Irène Frachon écrit un livre "Médiator, combien de morts?", dont le titre est censuré, et l'envoie tous
azimuts. Les médias se réveillent enfin, et le ministère de la santé propose, il était temps, de faire
quelque chose! En l'occurrence, Xavier Bertrand, ministre de la santé de l'époque, propose une
indemnisation aux patients concernés, contre le retrait de leur action en justice. Il y eut à l'époque un tollé
des tenants de l'action en justice (qui n'a pas encore abouti, selon le film), qui m'avait fait réagir sur les forums:
dans l'urgence on indemnise les victimes (lire le commentaire de l'article en lien en bas de page) d'abord, on
juge après. Mais on juge aussi. Irène Frachon, dont la vie est devenue un polar, a réussi à crever l'abcès.
Très bon film, bien joué, très bien documenté, tourné in-situ au CHU de Brest. C'est un drame,
une tragédie, ce que les saillies et le grand sourire de l'actrice principale, lumineuse comme d'habitude, ne laissent
peut-être pas entrevoir sur la bande-annonce. Il y aurait eu, pour répondre à la question du titre du livre
de la pneumologue, 500 à 1000 morts par valvulopathies du fait de ce médicament, qui aurait dû être retiré
de la vente dès que l'on a retiré l'Isoméride du marché, en 1997. Le Médiator a été retiré du marché en 2009.

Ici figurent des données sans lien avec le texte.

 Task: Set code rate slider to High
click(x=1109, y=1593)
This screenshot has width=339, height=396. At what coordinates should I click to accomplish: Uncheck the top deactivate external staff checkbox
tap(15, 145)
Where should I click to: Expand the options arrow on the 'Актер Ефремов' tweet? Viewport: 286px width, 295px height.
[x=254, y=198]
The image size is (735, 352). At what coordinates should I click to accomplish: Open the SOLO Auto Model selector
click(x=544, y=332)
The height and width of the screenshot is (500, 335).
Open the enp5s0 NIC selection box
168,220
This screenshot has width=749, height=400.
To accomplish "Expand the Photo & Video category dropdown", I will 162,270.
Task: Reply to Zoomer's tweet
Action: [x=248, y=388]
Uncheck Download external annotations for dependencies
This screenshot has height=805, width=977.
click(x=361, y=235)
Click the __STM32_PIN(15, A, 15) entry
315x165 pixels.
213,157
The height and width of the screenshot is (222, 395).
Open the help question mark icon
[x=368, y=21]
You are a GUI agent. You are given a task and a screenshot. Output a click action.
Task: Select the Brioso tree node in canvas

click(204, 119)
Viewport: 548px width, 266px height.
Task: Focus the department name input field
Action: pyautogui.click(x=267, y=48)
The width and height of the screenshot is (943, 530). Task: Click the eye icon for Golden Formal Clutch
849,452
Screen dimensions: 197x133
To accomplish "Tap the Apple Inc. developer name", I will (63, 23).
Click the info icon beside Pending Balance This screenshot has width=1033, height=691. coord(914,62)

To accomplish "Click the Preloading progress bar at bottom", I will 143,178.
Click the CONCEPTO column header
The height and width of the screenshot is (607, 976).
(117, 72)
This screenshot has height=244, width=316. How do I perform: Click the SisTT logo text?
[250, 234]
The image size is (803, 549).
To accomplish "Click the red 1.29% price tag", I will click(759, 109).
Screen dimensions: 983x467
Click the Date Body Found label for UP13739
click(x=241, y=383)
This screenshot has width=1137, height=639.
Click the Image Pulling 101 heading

Je crois que c'est un film à voir, pour comprendre comment fonctionne la surveillance du système de
sécurité des médicaments, et combien il est difficile de soulever une toxicité inconnue. N'importe qui
peut-être victime d'un traitement lors d'une situation de fragilité physique (ça m'est arrivé il y a 23 ans,
j'ai été conspuée, mais jamais indemnisée). Il est crucial que des témoins puissent signaler ce qu'ils ont
observé, et que ces observations soient prises en compte. Bravo aux Brestois pour leur courage!